Exercise brief: Report every line from the following entries that contains the string "computer".

Records provided:
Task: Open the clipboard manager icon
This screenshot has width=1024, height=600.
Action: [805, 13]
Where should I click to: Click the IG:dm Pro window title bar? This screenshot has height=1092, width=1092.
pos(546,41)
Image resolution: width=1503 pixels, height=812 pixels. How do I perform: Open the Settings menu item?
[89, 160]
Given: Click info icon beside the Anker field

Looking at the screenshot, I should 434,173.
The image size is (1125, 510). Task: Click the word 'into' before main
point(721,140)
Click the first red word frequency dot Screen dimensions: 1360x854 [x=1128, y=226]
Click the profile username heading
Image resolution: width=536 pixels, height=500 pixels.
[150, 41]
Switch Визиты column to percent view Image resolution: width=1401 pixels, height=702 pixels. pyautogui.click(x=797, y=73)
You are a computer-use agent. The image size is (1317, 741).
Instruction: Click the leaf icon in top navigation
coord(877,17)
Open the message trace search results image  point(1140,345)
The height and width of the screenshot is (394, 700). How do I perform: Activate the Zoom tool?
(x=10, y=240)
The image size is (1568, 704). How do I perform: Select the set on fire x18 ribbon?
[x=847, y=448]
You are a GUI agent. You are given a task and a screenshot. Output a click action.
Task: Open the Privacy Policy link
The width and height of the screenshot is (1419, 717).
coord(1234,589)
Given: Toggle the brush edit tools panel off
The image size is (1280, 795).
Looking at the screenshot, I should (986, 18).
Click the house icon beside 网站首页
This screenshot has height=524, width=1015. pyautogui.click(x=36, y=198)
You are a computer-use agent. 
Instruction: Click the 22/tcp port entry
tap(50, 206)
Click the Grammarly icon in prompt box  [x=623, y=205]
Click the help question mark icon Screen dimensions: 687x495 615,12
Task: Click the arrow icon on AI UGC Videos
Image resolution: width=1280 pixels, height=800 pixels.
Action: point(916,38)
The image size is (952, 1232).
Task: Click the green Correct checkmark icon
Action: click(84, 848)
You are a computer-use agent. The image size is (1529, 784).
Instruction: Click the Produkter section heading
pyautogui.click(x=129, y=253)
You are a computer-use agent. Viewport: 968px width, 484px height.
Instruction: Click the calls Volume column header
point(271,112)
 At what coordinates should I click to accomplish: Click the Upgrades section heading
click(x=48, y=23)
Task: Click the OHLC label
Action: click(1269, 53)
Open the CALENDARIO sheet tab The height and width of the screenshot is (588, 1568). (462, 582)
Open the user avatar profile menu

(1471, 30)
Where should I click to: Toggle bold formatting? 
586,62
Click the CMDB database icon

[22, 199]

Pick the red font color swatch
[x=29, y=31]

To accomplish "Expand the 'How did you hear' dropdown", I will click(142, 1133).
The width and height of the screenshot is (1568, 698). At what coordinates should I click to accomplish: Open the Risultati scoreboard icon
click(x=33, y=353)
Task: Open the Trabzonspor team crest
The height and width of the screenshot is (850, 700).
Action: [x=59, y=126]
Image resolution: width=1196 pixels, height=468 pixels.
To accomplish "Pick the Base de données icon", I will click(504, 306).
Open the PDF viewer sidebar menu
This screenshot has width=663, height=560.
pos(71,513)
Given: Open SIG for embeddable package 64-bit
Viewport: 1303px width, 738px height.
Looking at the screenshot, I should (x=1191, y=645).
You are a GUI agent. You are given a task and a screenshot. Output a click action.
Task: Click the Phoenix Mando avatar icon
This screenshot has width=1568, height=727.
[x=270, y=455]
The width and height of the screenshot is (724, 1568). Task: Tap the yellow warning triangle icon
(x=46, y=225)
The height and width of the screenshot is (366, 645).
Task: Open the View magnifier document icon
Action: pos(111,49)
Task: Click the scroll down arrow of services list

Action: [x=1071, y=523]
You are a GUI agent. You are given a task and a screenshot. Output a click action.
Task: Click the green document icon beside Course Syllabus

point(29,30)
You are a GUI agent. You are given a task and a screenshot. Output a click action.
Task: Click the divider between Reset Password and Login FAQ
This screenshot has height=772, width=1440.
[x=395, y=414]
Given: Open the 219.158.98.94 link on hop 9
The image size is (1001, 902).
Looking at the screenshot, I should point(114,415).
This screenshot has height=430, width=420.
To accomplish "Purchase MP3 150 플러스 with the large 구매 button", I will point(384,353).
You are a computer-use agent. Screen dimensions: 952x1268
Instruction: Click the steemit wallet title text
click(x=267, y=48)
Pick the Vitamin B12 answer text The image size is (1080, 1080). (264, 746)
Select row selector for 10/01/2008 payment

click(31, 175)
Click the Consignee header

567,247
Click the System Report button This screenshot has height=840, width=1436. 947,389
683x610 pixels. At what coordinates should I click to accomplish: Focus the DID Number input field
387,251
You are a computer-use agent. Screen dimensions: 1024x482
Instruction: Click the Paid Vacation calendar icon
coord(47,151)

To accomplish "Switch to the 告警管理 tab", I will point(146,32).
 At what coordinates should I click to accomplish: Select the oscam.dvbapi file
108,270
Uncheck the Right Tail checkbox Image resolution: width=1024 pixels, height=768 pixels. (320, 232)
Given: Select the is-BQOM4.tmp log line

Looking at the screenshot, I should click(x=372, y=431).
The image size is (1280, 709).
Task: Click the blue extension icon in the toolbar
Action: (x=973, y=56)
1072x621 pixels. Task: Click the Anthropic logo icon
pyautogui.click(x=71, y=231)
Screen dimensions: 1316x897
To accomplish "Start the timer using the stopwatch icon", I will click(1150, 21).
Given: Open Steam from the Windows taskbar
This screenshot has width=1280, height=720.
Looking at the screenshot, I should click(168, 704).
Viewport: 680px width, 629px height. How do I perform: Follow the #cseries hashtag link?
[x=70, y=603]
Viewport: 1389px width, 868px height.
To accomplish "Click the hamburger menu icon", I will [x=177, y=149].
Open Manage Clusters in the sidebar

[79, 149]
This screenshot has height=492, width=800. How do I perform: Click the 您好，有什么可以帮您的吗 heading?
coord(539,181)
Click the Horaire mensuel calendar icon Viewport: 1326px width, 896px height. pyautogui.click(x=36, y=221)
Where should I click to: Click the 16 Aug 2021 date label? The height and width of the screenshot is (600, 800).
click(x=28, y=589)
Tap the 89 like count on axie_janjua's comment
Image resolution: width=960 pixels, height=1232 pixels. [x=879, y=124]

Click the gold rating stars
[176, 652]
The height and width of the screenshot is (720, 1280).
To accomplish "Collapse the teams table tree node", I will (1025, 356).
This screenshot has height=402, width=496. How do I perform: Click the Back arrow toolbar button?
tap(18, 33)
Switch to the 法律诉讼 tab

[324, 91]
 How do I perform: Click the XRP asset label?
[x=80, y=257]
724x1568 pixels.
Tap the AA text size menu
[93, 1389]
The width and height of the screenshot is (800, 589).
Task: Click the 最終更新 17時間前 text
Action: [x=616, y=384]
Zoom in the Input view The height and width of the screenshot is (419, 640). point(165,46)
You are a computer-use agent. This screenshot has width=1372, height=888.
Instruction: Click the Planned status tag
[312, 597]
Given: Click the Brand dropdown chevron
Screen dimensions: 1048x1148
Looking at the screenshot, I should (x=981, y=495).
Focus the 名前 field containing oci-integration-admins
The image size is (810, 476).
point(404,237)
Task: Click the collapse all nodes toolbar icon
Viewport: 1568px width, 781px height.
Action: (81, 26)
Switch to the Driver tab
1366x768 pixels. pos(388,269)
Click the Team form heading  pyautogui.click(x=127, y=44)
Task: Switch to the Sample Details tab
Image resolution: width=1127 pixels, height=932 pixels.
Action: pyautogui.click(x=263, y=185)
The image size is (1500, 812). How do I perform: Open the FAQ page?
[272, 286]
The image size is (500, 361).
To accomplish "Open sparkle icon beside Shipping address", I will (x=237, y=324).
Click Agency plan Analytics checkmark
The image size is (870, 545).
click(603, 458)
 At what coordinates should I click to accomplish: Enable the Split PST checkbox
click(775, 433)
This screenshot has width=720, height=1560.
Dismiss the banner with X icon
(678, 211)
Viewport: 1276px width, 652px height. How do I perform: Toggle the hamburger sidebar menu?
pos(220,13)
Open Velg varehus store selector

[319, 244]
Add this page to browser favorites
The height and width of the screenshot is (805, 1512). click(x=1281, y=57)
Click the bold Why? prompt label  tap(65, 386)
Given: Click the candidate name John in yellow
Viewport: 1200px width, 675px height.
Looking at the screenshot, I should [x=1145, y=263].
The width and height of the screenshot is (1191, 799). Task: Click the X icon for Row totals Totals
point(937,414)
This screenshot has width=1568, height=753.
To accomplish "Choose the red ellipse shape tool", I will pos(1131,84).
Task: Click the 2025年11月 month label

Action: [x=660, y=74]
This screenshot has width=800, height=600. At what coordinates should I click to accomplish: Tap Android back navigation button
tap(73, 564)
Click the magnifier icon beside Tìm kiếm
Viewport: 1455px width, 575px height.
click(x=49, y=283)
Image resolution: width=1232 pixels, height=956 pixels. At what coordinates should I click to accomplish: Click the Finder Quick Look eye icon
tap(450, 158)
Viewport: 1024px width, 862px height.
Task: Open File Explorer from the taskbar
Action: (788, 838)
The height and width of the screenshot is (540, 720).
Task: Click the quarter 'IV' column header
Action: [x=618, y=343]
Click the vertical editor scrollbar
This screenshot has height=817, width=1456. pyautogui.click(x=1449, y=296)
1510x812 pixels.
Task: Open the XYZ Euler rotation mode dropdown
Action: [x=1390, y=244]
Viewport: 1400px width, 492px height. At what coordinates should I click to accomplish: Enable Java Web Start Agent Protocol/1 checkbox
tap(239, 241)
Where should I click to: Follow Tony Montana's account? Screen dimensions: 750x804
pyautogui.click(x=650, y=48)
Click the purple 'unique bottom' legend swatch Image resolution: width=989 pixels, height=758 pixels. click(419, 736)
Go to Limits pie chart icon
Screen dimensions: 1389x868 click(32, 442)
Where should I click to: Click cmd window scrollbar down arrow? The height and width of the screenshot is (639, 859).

Response box:
You are a computer-use agent. The image size is (1317, 741).
You are a computer-use agent. 
You are a computer-use agent. The image size is (1529, 784).
You are a computer-use agent. Viewport: 968px width, 484px height.
You are a computer-use agent. Screen dimensions: 952x1268
You are a computer-use agent. Screen dimensions: 1024x482
You are a computer-use agent. This screenshot has width=1372, height=888.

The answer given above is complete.